The best way to avoid pitfalls is to carefully check the terms of your indemnity at renewal each year and to contact your MDO's membership team if your circumstances change.
Finally, be aware that not all indemnity providers function in the same way, or provide the same level of support with advisory assistance. The claims terminology used may also seem confusing, and policies may refer to such things as 'claims made' or 'occurrence based' cover as well as 'nose payments' and 'run off cover'.
It's important not to inadvertently create indemnity gaps when switching between jobs or organisations, and to be aware that the price quoted for the first year of a policy may not reflect the ongoing costs of indemnity for future years with some insurers.
Forewarned is forearmed, and our membership advisers are on hand to try to demystify any uncertainties you may face.
Alcohol and drugs
Dr Claire Macaulay, medico-legal adviser
Doctors generally have easier access to drugs than the general public. Combined with the stresses of a high pressure job, this means there is the potential for a doctor under pressure to turn to drugs or alcohol to deal with the strain.
This can have devastating consequences on both the doctor's career and health, and an addicted doctor can pose a significant threat to patient safety. Doctors with addiction problems come to the attention of the GMC in a number of ways, and while the GMC has processes to deal with sick doctors compassionately, supervision can last for years.
If you feel you are developing a drink or drug problem, do not ignore it. Seek help sooner rather than later and get the support you deserve and need.
Dr Pierre Campell, head of underwriting
My colleagues' insights into areas they feel can make a difference in terms of reducing medico-legal risk come from their experience in dealing with thousands of complaints, claims and other medico-legal matters over the years.
A significant proportion of cases being notified to the MDU occur as a result of diagnostic errors, but it is interesting to note that despite this, my colleagues' insights instead concern issues around communication, keeping up-to-date and personal wellbeing, which trumped the traditional mantra of 'get the diagnosis right'.

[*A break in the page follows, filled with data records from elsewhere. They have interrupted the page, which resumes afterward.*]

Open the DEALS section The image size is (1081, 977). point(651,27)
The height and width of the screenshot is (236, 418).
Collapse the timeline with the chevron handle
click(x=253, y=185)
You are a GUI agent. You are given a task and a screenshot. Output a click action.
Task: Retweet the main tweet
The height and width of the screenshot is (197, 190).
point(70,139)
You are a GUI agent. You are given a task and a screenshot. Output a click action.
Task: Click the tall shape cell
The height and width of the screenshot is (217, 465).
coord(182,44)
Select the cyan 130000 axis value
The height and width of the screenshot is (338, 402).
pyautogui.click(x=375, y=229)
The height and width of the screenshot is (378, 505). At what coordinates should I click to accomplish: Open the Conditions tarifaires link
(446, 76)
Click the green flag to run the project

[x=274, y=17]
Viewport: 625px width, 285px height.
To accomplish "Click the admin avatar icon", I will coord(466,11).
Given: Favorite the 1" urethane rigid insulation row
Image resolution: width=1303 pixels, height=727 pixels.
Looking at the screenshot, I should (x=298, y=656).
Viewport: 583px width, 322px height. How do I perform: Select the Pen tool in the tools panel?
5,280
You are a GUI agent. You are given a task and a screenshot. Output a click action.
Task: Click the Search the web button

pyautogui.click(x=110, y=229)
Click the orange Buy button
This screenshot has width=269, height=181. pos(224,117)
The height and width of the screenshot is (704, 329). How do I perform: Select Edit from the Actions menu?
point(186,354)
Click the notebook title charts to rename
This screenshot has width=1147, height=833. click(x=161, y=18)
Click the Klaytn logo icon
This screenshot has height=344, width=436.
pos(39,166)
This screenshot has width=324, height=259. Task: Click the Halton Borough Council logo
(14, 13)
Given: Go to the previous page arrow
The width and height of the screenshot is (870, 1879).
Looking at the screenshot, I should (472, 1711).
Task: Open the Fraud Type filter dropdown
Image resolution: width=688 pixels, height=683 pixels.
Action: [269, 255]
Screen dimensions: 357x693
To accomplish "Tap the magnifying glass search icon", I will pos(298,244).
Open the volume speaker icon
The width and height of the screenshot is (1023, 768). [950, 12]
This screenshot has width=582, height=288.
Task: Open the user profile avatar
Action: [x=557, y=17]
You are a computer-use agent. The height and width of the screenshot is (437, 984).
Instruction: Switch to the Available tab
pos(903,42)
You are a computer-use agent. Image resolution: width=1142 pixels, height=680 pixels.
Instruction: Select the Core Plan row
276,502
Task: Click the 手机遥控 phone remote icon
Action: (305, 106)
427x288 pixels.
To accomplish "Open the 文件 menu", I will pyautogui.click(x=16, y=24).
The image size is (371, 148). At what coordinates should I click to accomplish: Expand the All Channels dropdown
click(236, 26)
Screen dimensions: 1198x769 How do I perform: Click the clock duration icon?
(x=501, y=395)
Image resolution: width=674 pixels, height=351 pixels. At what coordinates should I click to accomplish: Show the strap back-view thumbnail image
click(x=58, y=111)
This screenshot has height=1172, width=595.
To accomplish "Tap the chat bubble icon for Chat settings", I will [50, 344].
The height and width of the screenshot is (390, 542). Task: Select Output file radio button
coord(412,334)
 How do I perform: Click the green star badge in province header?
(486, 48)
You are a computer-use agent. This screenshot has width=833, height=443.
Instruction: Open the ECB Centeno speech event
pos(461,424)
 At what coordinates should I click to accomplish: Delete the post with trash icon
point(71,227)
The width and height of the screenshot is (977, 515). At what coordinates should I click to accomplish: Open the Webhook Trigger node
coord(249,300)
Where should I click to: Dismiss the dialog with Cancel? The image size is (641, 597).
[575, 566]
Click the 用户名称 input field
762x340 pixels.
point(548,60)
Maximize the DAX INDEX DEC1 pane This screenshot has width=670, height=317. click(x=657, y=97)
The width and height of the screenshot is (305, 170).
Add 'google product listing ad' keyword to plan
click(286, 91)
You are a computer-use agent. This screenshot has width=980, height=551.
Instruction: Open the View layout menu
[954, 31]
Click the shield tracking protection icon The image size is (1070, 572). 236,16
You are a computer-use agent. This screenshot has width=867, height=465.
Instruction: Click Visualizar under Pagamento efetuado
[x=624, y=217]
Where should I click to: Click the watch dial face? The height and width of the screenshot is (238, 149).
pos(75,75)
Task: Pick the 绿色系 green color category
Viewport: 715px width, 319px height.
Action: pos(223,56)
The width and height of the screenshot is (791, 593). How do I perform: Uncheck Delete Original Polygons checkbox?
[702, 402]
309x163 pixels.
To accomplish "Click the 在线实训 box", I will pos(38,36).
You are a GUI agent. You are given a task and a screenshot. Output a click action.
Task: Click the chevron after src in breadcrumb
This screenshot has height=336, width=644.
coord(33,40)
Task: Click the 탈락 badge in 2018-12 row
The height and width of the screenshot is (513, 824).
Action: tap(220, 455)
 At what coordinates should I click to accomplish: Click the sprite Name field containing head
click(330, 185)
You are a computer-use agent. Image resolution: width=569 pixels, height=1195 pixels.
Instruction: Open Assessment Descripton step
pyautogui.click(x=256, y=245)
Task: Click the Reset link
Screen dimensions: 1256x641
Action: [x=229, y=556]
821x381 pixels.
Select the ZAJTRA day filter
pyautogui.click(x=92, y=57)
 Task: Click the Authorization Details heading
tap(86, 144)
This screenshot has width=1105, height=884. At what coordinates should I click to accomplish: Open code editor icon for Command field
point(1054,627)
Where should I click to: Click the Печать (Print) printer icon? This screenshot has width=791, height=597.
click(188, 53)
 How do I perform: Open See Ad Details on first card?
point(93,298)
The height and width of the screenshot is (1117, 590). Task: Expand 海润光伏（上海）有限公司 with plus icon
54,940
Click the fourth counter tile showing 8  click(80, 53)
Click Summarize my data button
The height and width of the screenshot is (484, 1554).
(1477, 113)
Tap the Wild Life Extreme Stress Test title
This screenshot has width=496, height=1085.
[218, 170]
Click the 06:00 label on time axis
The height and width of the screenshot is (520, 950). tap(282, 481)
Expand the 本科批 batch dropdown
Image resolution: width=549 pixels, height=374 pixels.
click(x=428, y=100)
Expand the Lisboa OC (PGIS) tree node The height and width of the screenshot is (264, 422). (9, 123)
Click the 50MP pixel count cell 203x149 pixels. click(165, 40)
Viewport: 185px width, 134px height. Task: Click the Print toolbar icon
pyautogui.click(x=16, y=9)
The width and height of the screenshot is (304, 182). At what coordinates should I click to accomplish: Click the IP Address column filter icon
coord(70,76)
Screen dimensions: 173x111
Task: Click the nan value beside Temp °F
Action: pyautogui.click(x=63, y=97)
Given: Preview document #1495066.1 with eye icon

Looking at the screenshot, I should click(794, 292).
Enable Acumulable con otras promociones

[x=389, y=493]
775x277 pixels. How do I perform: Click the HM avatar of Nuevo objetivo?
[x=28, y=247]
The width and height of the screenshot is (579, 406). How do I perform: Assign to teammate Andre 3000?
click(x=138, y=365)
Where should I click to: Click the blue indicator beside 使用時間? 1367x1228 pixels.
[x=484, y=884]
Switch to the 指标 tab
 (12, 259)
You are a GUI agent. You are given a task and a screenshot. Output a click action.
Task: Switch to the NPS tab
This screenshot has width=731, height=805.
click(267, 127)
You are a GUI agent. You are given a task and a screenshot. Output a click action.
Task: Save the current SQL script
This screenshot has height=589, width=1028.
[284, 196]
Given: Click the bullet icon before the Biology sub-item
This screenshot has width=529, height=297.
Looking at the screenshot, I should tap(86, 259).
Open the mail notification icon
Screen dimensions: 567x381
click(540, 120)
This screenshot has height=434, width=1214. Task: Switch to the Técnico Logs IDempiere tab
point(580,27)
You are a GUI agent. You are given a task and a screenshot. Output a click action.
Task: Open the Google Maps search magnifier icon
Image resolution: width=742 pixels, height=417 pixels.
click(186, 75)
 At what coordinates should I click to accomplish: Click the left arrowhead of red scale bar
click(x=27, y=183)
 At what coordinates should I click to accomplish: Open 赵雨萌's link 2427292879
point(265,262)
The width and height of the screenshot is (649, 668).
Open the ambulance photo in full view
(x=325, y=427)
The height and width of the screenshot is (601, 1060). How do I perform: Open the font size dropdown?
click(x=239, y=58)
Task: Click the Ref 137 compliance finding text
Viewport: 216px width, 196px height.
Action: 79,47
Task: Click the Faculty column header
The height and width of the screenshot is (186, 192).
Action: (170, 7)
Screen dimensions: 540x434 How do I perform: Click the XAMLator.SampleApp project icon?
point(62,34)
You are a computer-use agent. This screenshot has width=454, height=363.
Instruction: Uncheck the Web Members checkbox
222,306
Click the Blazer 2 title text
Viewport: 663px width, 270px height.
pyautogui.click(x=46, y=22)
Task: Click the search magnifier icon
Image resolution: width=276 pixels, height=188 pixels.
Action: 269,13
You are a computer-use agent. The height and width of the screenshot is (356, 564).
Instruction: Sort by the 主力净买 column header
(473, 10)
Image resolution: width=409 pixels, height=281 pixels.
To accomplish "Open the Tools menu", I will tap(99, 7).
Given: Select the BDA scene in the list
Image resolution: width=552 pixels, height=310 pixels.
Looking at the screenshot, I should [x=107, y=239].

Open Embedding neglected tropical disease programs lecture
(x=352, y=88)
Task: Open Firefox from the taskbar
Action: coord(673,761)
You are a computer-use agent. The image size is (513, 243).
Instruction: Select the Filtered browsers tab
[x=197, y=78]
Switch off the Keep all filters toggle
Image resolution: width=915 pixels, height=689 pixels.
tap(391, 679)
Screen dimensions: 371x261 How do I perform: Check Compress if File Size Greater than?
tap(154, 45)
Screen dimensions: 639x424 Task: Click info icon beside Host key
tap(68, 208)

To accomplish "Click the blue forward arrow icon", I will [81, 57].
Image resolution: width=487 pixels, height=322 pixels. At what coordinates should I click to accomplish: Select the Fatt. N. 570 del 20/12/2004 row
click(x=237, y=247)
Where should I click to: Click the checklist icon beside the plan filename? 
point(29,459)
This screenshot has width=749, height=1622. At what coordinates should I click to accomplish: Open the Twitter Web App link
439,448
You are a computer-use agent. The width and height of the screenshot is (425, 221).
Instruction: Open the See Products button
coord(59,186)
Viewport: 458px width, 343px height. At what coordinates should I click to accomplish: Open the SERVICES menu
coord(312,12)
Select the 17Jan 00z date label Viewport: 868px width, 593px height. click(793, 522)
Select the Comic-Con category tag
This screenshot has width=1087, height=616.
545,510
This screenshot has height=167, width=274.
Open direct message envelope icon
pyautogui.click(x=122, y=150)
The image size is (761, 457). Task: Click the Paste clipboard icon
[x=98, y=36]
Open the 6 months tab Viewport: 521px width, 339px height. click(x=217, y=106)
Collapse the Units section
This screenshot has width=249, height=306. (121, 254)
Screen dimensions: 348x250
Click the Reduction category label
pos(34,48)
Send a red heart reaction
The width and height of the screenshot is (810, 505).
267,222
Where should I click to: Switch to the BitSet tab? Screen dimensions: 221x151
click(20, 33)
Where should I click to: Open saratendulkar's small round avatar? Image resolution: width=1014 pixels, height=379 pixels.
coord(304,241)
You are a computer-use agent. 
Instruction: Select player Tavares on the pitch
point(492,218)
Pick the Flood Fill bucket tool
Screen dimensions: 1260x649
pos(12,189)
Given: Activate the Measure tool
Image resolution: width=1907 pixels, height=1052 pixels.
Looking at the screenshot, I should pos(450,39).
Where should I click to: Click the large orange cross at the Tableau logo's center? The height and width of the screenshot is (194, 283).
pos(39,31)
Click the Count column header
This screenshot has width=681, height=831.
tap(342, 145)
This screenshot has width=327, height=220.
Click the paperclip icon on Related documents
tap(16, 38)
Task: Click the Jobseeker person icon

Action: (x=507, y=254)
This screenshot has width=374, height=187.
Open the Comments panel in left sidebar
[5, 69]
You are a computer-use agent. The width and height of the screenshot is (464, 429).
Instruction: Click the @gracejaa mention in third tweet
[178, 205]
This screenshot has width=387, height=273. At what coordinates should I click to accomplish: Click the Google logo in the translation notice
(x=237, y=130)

Of course, we recognise that we are all human and it's not possible to get the diagnosis right all the time. The above advice focuses on trying to manage the uncertainties that arise from clinical medicine, aside from the specific clinical aspects of cases.
It is also interesting to note that there were are number of notable omissions including the subjects of consent, revalidation, confidentiality, disclosure and the use of chaperones as well as the notification of criminal matters. These are all areas in which the MDU sees a lot of cases and all matters that have been the subject of MDU articles and advice in the past.
Finally, I leave you with what I feel are some highly relevant and timely comments from my colleague Dr Judith Clark...
Get some rest
Dr Judith Clark, clinical risk manager
One thing many of us don't do is rest. We fill some of our non-work hours by having fun, we socialise, we play sport, we sleep. But we don't always rest.
So what is rest? Rest is something different for each of us. It's when we switch off, often in solitude. Recent research undertaken by Durham University in the Rest Test revealed the top ten rest activities to include reading, walking, doing nothing and listening to music. Those who rest appear to have higher well-being scores. It's something we really ought to try and squeeze in to every day.
I know that I function better at work if I have had my daily rest by walking the dog. Will rest help you avoid medico-legal issues? I hope it might, and I don't think you'll regret trying it.